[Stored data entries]
-*-*-

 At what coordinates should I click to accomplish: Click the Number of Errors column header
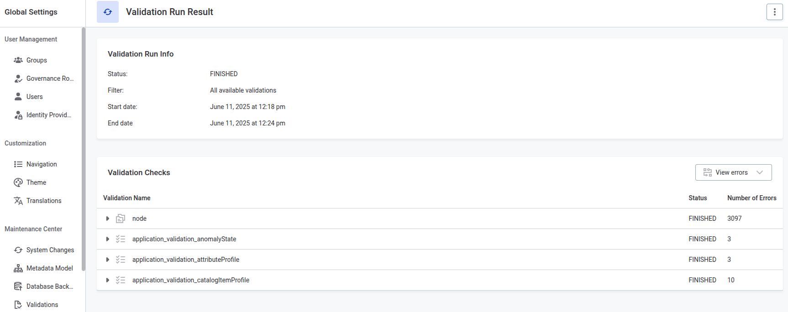point(751,198)
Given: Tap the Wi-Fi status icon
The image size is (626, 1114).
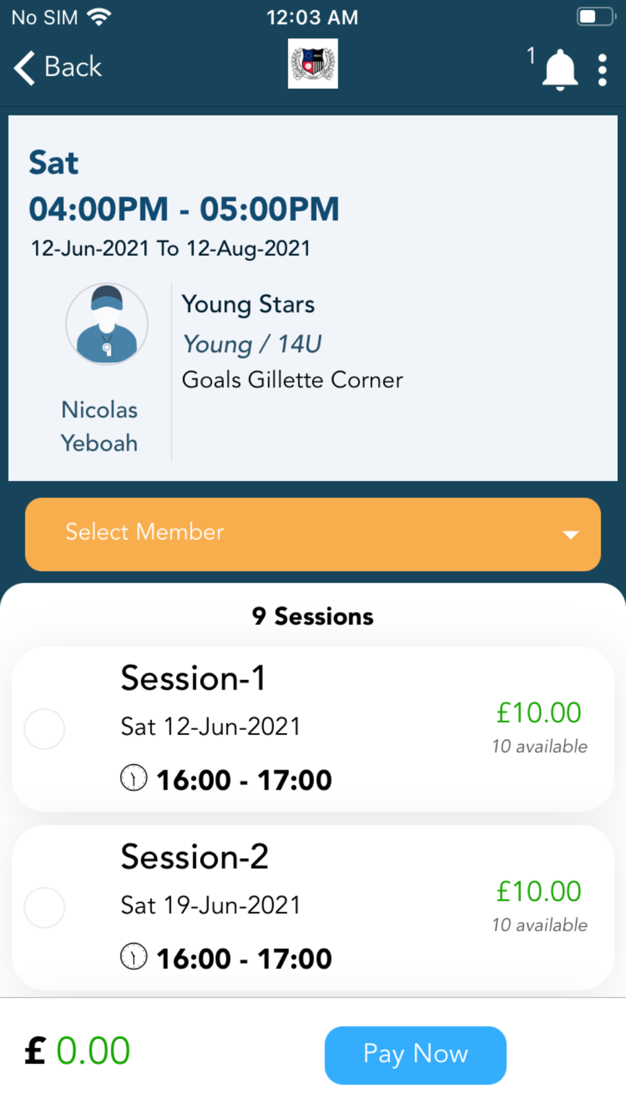Looking at the screenshot, I should point(99,17).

-*-*-

* Exercise description
Without including any pictures, output all the entries above exactly.

* Written reply
 At what coordinates should I click to accomplish: Click the Number of Errors column header
point(751,198)
Given: Tap the Wi-Fi status icon
The image size is (626, 1114).
Looking at the screenshot, I should point(99,17).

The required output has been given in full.